__Exercise details__:
Give back exactly the lines of the material below that start at the line containing "Instruction: Click the Chest column header" and end at the line containing "Task: Switch to the Post settings tab", and no others.

__Dataset__:
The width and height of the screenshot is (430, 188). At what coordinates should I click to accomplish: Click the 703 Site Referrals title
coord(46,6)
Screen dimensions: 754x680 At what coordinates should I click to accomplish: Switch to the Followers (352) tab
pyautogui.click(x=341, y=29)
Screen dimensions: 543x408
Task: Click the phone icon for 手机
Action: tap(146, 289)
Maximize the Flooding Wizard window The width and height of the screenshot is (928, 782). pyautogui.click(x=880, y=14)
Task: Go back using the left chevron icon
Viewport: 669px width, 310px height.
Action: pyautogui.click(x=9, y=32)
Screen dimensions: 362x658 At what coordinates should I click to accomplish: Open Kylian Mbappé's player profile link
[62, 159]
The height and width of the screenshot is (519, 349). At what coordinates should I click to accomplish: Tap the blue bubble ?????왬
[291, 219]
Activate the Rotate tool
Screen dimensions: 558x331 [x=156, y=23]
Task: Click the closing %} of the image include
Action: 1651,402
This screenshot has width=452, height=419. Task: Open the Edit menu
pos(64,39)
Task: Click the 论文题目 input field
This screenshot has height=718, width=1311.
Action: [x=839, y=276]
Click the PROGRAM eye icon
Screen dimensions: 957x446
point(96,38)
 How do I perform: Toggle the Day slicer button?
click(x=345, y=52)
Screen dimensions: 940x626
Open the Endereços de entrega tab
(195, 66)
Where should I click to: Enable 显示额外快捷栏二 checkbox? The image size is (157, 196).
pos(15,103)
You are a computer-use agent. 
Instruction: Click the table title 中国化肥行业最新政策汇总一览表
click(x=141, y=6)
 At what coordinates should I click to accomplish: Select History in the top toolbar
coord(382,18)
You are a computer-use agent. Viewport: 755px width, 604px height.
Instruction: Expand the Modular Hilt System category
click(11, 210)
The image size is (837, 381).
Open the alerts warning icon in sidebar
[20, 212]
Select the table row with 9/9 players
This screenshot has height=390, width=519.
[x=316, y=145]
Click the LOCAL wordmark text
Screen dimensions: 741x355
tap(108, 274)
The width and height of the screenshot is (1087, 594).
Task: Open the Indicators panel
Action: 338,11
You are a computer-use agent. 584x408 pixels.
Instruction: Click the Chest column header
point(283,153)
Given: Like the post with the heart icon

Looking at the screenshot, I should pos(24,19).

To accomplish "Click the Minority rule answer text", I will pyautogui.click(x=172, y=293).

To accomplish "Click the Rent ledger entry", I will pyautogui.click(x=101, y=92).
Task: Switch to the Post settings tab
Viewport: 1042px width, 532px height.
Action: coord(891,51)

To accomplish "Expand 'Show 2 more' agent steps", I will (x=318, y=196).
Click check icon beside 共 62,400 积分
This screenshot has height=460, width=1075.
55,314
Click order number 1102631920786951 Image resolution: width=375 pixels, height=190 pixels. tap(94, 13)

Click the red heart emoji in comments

__Exercise response__:
Instruction: Click the Chest column header
point(283,153)
Given: Like the post with the heart icon

Looking at the screenshot, I should pos(24,19).

To accomplish "Click the Minority rule answer text", I will pyautogui.click(x=172, y=293).

To accomplish "Click the Rent ledger entry", I will pyautogui.click(x=101, y=92).
Task: Switch to the Post settings tab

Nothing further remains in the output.